• [^] # Re: Sacrée naiveté

    Posté par . En réponse au journal GitHub remplace la branche master par main. Évalué à 6.

    Je veux bien entendre, cependant cette phrase est raciste. Penser que le blanc, parce qu'il est blanc, est capable d'une telle pensée signifie qu'on considère une différence anthropologique entre les blancs et les non blancs.

    Quand on parle de racisme systémique, on implique bien qu'il y a une différence entre au moins un groupe et au moins un autre.
    En l'occurrence, il y a bien une différence entre un blanc et un non-blanc.
    Dire "je n'ai pas de problème racial", c'est implicitement admettre qu'on ne subit pas de discrimination raciale.

    Moi je n'ai jamais été emmerdé au bar par un gros lourd et je ne vois pas de fille se faire emmerder (hé! on a dit que je ne vois pas, on se fout de ce à quoi je ne fais pas attention, non?). Si une fille me dit qu'elle n'aime pas aller au bar à cause des gros lourds, elle serait sexiste ?

    A mon avis ce n'est pas une histoire de blanc ou de non blanc parce que je pense qu'un blanc qui va dans un pays d'Afrique (par exemple, hein) où personne n'a jamais vu de blancs va se sentir bien seul et pourrait retourner la même phrase à l'envers.

    Il va peut-être se sentir seul, mais certainement pas opprimé.
    On ne parle pas d'avoir le mal du pays.

    Et en plus je l'ai fait, le blanc dans un endroit où tout le monde est "différent". Je l'ai fait en Chine (et pas à Shanghai où il y déjà des blancs partout).
    Des fois t'en as marre d'être le centre de l'attention, mais jamais tu ne te sens opprimé. Jamais personne n'essaie de "te remettre à ta place". Aucun commerçant n'a jamais refusé de me servir.

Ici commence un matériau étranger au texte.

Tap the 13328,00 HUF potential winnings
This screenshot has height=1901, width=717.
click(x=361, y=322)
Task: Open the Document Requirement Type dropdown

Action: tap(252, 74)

Je n'ai jamais eu de boule à la gorge en parlant à des policiers et en me demandant s'ils sortiraient leur arme si je faisais quoi que ce soit qu'ils pourraient mal interpréter.
    Je n'ai même jamais eu de commentaire ouvertement raciste à mon encontre. Je ne me suis jamais demandé si je devais changer mon nom ou mon adresse pour qu'on me réponde.

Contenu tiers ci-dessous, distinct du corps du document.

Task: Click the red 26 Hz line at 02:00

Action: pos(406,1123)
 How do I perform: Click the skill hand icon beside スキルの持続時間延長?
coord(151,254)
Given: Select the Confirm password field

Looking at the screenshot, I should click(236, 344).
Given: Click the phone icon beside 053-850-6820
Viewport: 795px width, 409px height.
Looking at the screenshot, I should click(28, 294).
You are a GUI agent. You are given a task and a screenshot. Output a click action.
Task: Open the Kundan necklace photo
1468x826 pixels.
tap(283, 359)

    Et de toute façon, même si j'avais subi tout ça, tout ce que j'aurais eu à faire pour que ça cesse, c'est de rentrer chez moi ! J'aurais juste dit que j'ai envie de rentrer. Personne ne me l'aurait reproché.

    Les victimes du racisme n'ont pas cette option. Et quand ils se regroupent par quartier pour avoir leur zone de tranquillité, on leur dit qu'ils cherchent à s'exclure du reste de la société.

    Donc non, tu ne peux pas comparer. Et non, tu ne peux pas prétendre qu'il n'y a pas de privilège blanc.